Het is 6 uur in de morgen. Gewekt door het tikken van de verwarmingsbuizen draai ik me nog eens heerlijk om, in de wetenschap dat de voorzitter van onze universiteit al voor ons aan het werk is: hij is telefonerend en e-mailend op weg naar de universiteit, voor weer een nieuwe lange dag van zijn 80-urige werkweek.
Ambitieuze en gedreven mensen maken vaak lange werkweken. Maar ik heb wel de indruk dat het tegen elkaar opbieden als het gaat om de lengte van de werkweek op zijn retour is. Ik zat laatst in een bespreking over dit soort dingen met toch best ambitieuze collega’s, en het bleek dat de laptop in het weekend steeds meer zoveel mogelijk dicht blijft. Er is meer in het leven.
Code rood
Deze overwegingen komen bij me op aan het eind van de themamaand Werkdruk die we aan de Universiteit Twente hebben gehad. Door mijn drukke werk ontgaan themamaanden me meestal, maar deze niet. Ik werd, samen met vier TNW-collega’s, uitgenodigd voor een exclusieve Lunch & Learn over werkdruk. Daar kregen we eerst een schets van het probleem. Waarschijnlijk hebben de koplopers in de wedstrijd ‘Wie heeft de langste werkweek’, ondanks hun extreem lange werktijden, niet veel last van werkdruk: het is meestal hun eigen keuze. Maar wie kampen dan wel met problematische werkdruk? Uit het UT-medewerkersonderzoek 2015 blijkt dat het met name gaat om leidinggevend wetenschappelijk personeel in vaste dienst met 5-30 dienstjaren: twee op de drie personen uit deze groep geeft aan een (veel) te hoge werkdruk te ervaren.

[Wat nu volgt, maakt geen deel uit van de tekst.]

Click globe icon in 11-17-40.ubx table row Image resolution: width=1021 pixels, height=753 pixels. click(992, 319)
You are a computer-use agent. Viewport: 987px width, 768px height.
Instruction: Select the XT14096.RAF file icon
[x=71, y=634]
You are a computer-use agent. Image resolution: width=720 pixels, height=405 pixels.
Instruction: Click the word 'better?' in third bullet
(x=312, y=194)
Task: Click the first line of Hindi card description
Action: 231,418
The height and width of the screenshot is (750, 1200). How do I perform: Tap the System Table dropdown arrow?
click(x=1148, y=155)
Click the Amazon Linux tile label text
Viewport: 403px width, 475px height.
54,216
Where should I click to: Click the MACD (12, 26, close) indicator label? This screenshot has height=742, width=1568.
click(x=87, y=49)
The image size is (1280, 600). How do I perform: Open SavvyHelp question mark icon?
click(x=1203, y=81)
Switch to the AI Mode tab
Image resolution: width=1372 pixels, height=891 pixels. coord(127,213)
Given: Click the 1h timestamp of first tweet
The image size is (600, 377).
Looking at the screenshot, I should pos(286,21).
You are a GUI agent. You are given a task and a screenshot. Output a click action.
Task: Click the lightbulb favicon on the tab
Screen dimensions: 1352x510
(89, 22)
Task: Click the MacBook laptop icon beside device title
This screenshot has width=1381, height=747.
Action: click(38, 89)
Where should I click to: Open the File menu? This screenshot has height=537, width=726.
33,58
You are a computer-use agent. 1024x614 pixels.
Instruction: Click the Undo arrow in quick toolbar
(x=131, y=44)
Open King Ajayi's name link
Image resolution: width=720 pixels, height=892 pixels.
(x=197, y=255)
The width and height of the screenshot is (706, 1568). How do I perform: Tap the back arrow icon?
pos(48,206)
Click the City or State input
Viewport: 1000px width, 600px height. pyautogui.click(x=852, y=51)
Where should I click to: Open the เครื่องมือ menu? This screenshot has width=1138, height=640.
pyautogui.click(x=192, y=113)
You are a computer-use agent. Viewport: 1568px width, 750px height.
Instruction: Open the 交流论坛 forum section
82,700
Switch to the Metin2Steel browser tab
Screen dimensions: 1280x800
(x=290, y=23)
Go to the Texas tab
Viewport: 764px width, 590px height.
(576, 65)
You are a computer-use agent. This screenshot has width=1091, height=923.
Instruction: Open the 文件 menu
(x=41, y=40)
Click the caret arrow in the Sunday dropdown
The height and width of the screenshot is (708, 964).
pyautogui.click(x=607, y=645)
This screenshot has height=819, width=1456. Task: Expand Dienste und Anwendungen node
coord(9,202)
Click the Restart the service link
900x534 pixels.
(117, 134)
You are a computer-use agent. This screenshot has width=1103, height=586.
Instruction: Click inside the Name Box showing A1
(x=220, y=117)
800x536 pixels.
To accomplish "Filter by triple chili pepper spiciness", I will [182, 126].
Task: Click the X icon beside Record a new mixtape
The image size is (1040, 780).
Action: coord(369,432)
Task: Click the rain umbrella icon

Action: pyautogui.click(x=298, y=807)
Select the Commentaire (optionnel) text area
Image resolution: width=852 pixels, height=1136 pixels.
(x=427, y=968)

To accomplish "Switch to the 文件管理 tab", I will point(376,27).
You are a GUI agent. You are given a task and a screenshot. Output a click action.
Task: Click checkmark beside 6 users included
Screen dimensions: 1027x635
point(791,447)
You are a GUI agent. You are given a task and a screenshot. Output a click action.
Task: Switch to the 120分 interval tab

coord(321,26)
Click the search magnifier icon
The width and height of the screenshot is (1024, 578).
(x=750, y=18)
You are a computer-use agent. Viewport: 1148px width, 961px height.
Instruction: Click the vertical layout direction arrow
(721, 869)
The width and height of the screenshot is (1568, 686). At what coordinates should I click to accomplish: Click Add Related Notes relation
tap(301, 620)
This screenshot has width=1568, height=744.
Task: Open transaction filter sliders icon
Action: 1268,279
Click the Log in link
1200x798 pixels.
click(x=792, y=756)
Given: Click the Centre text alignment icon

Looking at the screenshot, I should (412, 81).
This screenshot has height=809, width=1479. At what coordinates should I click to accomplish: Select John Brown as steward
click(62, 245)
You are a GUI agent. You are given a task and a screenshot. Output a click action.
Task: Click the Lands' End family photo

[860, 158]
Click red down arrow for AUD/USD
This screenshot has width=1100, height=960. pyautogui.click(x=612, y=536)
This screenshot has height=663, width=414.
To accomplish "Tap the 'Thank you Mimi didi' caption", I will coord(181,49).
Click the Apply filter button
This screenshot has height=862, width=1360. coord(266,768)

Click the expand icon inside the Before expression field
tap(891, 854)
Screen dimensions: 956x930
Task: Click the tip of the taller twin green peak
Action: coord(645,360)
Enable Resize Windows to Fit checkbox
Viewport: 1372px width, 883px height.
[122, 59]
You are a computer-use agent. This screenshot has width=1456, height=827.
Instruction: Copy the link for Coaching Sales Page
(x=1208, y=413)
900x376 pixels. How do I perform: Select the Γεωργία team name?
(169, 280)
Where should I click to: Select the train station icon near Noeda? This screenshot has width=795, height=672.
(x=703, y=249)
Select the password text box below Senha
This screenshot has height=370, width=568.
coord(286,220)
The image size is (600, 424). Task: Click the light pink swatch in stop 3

Een variatie op dit beeld komt naar voren in de bachelorscriptie van UT-bestuurskundestudent Joey Zeelen uit hetzelfde jaar: wetenschappelijk medewerkers (in tijdelijke en vaste dienst) in de leeftijd 30-60 jaar ervaren meer werkdruk dan 30- en 60+, met een werkdrukpiek voor de leeftijdsgroep 51-60 jaar. Volgens deze cijfers is het voor mij dus code rood.
De uitkomst van het medewerkersonderzoek is trouwens verrassend. Je hoort nog wel eens de karikatuur dat wie eenmaal een vast dienstverband heeft aan een universiteit, comfortabel achterover kan leunen, en dat het vooral wetenschappers zonder vast contract zijn die de druk voelen van het moeten presteren om verder te kunnen. Dat laatste is zeker zo, maar uit het onderzoek komt het niet naar voren. Ik loop hier nu even om complicaties heen zoals een lage respons bij bepaalde categorieën medewerkers, of het hanteren van verschillende definities van ‘werkdruk’.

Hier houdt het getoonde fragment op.